▽

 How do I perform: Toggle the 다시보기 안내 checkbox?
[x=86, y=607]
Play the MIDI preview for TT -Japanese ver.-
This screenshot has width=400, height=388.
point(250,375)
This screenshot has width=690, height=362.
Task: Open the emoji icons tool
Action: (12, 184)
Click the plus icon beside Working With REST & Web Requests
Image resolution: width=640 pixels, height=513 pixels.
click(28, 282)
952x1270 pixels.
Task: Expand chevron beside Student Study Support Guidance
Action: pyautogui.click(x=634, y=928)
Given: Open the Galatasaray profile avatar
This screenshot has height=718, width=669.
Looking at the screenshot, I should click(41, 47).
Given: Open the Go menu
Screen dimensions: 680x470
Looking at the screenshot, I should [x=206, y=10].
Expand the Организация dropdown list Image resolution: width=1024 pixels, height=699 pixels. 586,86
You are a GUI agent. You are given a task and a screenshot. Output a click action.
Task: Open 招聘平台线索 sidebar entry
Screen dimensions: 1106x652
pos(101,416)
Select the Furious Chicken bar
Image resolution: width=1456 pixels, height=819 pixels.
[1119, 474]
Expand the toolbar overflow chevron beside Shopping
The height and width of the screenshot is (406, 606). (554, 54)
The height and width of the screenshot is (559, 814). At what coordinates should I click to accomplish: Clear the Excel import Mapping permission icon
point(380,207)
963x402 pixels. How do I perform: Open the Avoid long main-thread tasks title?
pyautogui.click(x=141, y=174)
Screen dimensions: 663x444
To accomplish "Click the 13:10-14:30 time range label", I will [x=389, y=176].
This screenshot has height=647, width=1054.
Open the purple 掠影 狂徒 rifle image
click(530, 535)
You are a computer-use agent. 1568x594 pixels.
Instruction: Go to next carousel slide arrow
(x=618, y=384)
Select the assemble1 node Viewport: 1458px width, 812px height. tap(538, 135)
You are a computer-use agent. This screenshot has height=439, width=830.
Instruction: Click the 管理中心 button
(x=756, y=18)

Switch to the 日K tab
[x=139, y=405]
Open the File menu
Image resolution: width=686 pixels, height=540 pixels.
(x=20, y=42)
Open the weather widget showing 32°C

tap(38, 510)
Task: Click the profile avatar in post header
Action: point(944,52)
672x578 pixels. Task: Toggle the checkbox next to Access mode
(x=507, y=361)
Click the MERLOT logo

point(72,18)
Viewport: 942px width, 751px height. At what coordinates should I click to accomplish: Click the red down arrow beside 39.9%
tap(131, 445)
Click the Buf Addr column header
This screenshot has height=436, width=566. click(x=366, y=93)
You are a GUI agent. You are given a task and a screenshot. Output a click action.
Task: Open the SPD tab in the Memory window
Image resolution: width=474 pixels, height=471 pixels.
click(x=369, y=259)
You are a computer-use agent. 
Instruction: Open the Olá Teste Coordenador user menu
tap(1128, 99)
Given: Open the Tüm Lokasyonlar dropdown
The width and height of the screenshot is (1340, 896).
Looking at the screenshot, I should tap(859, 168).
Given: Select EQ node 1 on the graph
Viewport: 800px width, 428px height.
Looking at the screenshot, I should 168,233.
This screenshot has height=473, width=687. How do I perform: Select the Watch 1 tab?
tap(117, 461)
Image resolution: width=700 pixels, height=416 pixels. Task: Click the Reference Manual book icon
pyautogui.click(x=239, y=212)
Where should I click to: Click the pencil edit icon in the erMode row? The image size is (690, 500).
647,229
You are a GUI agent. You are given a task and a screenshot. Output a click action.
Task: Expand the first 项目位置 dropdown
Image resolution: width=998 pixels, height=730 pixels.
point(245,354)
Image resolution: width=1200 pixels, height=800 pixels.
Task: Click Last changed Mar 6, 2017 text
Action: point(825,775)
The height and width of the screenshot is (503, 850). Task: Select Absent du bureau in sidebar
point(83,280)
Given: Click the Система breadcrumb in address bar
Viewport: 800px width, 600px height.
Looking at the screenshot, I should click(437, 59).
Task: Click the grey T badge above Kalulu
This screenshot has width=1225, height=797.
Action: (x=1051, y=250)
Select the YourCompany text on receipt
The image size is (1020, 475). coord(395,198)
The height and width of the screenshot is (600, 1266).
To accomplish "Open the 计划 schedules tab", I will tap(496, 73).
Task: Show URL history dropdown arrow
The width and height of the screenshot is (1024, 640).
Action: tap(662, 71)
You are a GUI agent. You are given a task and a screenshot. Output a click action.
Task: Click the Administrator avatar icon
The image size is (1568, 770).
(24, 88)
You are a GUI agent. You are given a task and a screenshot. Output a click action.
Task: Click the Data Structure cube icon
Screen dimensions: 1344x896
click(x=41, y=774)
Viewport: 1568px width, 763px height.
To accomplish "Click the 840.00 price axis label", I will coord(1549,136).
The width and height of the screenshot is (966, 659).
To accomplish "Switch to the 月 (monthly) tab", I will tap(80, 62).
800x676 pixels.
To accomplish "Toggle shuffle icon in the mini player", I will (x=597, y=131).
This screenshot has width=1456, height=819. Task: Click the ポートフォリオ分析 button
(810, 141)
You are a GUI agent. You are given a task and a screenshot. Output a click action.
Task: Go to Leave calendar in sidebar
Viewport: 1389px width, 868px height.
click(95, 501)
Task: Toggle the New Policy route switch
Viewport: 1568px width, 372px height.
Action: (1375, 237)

△

Return the complete material exactly as it appears.

 How do I perform: Toggle the 다시보기 안내 checkbox?
[x=86, y=607]
Play the MIDI preview for TT -Japanese ver.-
This screenshot has width=400, height=388.
point(250,375)
This screenshot has width=690, height=362.
Task: Open the emoji icons tool
Action: (12, 184)
Click the plus icon beside Working With REST & Web Requests
Image resolution: width=640 pixels, height=513 pixels.
click(28, 282)
952x1270 pixels.
Task: Expand chevron beside Student Study Support Guidance
Action: pyautogui.click(x=634, y=928)
Given: Open the Galatasaray profile avatar
This screenshot has height=718, width=669.
Looking at the screenshot, I should click(41, 47).
Given: Open the Go menu
Screen dimensions: 680x470
Looking at the screenshot, I should [x=206, y=10].
Expand the Организация dropdown list Image resolution: width=1024 pixels, height=699 pixels. 586,86
You are a GUI agent. You are given a task and a screenshot. Output a click action.
Task: Open 招聘平台线索 sidebar entry
Screen dimensions: 1106x652
pos(101,416)
Select the Furious Chicken bar
Image resolution: width=1456 pixels, height=819 pixels.
[1119, 474]
Expand the toolbar overflow chevron beside Shopping
The height and width of the screenshot is (406, 606). (554, 54)
The height and width of the screenshot is (559, 814). At what coordinates should I click to accomplish: Clear the Excel import Mapping permission icon
point(380,207)
963x402 pixels. How do I perform: Open the Avoid long main-thread tasks title?
pyautogui.click(x=141, y=174)
Screen dimensions: 663x444
To accomplish "Click the 13:10-14:30 time range label", I will [x=389, y=176].
This screenshot has height=647, width=1054.
Open the purple 掠影 狂徒 rifle image
click(530, 535)
You are a computer-use agent. 1568x594 pixels.
Instruction: Go to next carousel slide arrow
(x=618, y=384)
Select the assemble1 node Viewport: 1458px width, 812px height. tap(538, 135)
You are a computer-use agent. This screenshot has height=439, width=830.
Instruction: Click the 管理中心 button
(x=756, y=18)

Switch to the 日K tab
[x=139, y=405]
Open the File menu
Image resolution: width=686 pixels, height=540 pixels.
(x=20, y=42)
Open the weather widget showing 32°C

tap(38, 510)
Task: Click the profile avatar in post header
Action: point(944,52)
672x578 pixels. Task: Toggle the checkbox next to Access mode
(x=507, y=361)
Click the MERLOT logo

point(72,18)
Viewport: 942px width, 751px height. At what coordinates should I click to accomplish: Click the red down arrow beside 39.9%
tap(131, 445)
Click the Buf Addr column header
This screenshot has height=436, width=566. click(x=366, y=93)
You are a GUI agent. You are given a task and a screenshot. Output a click action.
Task: Open the SPD tab in the Memory window
Image resolution: width=474 pixels, height=471 pixels.
click(x=369, y=259)
You are a computer-use agent. 
Instruction: Open the Olá Teste Coordenador user menu
tap(1128, 99)
Given: Open the Tüm Lokasyonlar dropdown
The width and height of the screenshot is (1340, 896).
Looking at the screenshot, I should tap(859, 168).
Given: Select EQ node 1 on the graph
Viewport: 800px width, 428px height.
Looking at the screenshot, I should 168,233.
This screenshot has height=473, width=687. How do I perform: Select the Watch 1 tab?
tap(117, 461)
Image resolution: width=700 pixels, height=416 pixels. Task: Click the Reference Manual book icon
pyautogui.click(x=239, y=212)
Where should I click to: Click the pencil edit icon in the erMode row? The image size is (690, 500).
647,229
You are a GUI agent. You are given a task and a screenshot. Output a click action.
Task: Expand the first 项目位置 dropdown
Image resolution: width=998 pixels, height=730 pixels.
point(245,354)
Image resolution: width=1200 pixels, height=800 pixels.
Task: Click Last changed Mar 6, 2017 text
Action: point(825,775)
The height and width of the screenshot is (503, 850). Task: Select Absent du bureau in sidebar
point(83,280)
Given: Click the Система breadcrumb in address bar
Viewport: 800px width, 600px height.
Looking at the screenshot, I should click(437, 59).
Task: Click the grey T badge above Kalulu
This screenshot has width=1225, height=797.
Action: (x=1051, y=250)
Select the YourCompany text on receipt
The image size is (1020, 475). coord(395,198)
The height and width of the screenshot is (600, 1266).
To accomplish "Open the 计划 schedules tab", I will tap(496, 73).
Task: Show URL history dropdown arrow
The width and height of the screenshot is (1024, 640).
Action: tap(662, 71)
You are a GUI agent. You are given a task and a screenshot. Output a click action.
Task: Click the Administrator avatar icon
The image size is (1568, 770).
(24, 88)
You are a GUI agent. You are given a task and a screenshot. Output a click action.
Task: Click the Data Structure cube icon
Screen dimensions: 1344x896
click(x=41, y=774)
Viewport: 1568px width, 763px height.
To accomplish "Click the 840.00 price axis label", I will coord(1549,136).
The width and height of the screenshot is (966, 659).
To accomplish "Switch to the 月 (monthly) tab", I will tap(80, 62).
800x676 pixels.
To accomplish "Toggle shuffle icon in the mini player", I will (x=597, y=131).
This screenshot has width=1456, height=819. Task: Click the ポートフォリオ分析 button
(810, 141)
You are a GUI agent. You are given a task and a screenshot. Output a click action.
Task: Go to Leave calendar in sidebar
Viewport: 1389px width, 868px height.
click(95, 501)
Task: Toggle the New Policy route switch
Viewport: 1568px width, 372px height.
Action: (1375, 237)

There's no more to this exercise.